**Task statement:** Restate verbatim the span of lines below between the line with "Screen dimensions: 686x458" and the line with "Select the first star rating", including those two lines, and only that span.
-------- Source material
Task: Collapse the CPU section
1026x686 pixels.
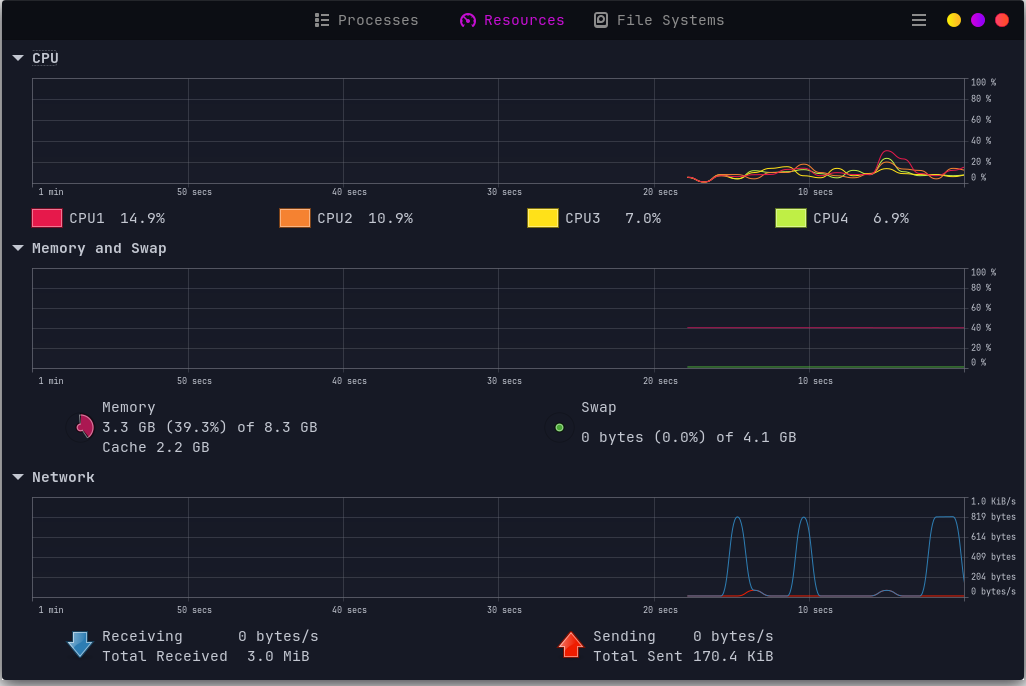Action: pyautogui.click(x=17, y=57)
----------------
-------- Source material
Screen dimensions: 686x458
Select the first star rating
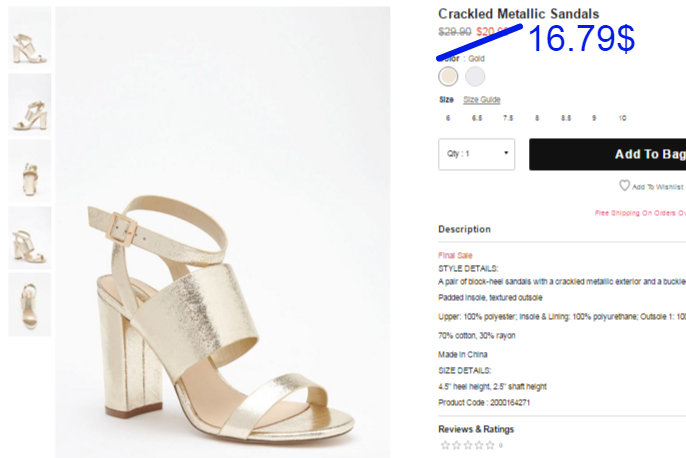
----------------
-------- Source material
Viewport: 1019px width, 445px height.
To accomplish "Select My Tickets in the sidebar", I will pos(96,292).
----------------
**Answer for the task:**
Screen dimensions: 686x458
Select the first star rating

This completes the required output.